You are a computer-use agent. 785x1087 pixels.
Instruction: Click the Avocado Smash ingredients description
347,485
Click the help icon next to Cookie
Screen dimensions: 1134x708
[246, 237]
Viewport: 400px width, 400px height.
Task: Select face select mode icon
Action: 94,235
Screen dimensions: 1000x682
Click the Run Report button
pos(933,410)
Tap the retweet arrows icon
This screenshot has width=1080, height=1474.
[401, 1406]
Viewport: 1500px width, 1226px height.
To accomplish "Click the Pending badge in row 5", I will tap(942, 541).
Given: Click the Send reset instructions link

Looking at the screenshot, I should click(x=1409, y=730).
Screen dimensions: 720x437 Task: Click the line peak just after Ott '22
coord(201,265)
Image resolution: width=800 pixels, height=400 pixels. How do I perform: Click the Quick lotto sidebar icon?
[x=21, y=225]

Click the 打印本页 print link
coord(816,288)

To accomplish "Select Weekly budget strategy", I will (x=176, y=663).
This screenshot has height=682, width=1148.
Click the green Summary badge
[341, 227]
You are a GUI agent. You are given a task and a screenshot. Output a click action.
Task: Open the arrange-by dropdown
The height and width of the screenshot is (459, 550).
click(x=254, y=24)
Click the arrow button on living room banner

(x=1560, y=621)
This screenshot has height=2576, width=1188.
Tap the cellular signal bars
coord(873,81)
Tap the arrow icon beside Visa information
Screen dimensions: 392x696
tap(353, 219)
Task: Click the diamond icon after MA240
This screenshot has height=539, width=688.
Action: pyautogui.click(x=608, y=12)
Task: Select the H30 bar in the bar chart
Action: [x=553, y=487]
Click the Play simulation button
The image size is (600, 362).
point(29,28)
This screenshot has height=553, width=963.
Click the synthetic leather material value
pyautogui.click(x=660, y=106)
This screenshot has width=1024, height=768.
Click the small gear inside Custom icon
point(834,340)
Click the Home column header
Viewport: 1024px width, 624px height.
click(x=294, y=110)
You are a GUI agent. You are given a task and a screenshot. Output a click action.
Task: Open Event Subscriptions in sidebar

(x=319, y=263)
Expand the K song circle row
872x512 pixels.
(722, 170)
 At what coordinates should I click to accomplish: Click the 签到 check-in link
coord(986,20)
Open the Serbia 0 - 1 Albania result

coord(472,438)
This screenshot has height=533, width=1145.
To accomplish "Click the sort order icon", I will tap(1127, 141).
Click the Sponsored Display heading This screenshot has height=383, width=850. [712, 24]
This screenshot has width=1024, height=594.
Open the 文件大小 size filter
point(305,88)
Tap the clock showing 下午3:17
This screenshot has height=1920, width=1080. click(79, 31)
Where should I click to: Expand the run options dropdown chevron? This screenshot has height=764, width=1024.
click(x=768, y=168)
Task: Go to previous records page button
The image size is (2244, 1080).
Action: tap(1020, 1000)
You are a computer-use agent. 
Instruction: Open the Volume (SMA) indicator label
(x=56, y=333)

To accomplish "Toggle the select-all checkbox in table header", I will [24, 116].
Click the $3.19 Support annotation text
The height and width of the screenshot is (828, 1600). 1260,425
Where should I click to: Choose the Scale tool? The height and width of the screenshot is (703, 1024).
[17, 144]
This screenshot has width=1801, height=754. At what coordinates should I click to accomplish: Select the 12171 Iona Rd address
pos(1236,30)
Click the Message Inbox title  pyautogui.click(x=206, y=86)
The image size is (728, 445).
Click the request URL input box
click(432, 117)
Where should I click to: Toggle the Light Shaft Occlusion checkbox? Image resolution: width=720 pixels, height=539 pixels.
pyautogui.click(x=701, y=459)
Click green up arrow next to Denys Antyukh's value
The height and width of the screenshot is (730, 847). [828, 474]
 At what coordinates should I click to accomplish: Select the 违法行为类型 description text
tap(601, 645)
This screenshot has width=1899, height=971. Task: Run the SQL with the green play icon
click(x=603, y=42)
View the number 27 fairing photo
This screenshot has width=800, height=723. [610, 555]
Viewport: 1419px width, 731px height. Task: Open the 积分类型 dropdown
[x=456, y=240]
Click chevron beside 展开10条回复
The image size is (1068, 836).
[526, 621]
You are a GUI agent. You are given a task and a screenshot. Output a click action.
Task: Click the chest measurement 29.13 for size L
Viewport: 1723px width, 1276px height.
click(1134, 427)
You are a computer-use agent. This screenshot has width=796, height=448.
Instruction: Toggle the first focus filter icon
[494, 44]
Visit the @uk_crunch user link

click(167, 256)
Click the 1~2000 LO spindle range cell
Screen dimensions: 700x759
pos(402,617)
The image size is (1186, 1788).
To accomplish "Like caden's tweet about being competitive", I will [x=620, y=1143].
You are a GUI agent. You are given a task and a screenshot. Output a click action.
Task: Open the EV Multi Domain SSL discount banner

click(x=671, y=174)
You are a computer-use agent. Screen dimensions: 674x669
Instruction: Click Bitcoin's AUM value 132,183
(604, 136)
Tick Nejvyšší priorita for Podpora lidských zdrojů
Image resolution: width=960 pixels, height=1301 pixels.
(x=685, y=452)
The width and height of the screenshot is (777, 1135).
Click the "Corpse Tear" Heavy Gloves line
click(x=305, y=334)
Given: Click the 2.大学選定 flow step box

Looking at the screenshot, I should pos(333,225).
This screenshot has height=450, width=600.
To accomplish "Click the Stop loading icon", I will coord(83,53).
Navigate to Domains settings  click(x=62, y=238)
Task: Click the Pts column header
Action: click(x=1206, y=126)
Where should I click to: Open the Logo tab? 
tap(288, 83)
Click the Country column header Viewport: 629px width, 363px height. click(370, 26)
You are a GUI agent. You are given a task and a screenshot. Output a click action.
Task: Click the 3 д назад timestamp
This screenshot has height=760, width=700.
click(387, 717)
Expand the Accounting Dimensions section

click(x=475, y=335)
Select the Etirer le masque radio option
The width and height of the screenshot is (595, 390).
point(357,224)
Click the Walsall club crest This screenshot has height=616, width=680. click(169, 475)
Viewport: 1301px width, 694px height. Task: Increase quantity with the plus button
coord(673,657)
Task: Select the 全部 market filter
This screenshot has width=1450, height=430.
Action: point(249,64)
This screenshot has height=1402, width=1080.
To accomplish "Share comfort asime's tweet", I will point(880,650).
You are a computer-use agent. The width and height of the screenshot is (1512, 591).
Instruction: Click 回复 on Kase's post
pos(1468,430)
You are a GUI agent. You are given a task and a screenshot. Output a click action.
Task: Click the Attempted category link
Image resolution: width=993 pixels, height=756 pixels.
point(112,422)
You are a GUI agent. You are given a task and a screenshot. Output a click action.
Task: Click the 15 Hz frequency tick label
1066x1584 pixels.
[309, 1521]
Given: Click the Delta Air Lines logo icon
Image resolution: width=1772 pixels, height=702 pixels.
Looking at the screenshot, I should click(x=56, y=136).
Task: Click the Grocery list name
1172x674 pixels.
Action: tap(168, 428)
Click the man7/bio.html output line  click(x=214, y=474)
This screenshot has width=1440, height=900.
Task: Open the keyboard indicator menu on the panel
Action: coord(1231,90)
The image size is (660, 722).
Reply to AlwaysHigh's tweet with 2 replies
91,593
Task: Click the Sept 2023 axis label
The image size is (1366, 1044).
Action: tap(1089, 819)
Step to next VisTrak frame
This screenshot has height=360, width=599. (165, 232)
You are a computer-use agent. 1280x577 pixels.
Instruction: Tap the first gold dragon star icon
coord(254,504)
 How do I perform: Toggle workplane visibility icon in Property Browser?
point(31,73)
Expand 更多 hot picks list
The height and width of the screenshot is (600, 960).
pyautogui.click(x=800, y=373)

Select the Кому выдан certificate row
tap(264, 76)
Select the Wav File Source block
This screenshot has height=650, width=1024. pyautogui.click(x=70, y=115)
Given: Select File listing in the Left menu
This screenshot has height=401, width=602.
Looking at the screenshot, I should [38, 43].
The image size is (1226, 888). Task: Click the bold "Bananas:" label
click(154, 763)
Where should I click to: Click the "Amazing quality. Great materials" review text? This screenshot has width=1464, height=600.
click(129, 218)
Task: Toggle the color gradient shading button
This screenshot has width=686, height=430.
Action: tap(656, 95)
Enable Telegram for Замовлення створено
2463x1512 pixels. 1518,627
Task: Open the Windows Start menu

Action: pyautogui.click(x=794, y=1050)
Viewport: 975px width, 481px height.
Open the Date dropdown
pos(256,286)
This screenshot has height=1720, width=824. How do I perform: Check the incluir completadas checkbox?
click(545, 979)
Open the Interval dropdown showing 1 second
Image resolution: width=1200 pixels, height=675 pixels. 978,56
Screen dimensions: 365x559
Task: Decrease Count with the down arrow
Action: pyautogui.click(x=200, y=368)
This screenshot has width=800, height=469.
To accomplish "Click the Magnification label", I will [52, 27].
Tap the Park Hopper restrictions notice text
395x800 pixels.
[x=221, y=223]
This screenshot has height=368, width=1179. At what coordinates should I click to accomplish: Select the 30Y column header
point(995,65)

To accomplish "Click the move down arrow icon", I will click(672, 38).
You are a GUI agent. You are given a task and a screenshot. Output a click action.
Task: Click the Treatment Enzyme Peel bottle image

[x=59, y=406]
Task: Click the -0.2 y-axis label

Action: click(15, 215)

········

▶ _DESCRIPTION OF THE TASK_: Count every line of the material that holds the string "will", then give the total alone.

▶ _TASK ANSWER_: 9